### Task brief
Repeat every record below, word for word.

### Dataset records
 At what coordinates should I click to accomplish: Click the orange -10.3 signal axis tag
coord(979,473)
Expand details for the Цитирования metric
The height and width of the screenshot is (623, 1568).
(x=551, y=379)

### Worked solution
 At what coordinates should I click to accomplish: Click the orange -10.3 signal axis tag
coord(979,473)
Expand details for the Цитирования metric
The height and width of the screenshot is (623, 1568).
(x=551, y=379)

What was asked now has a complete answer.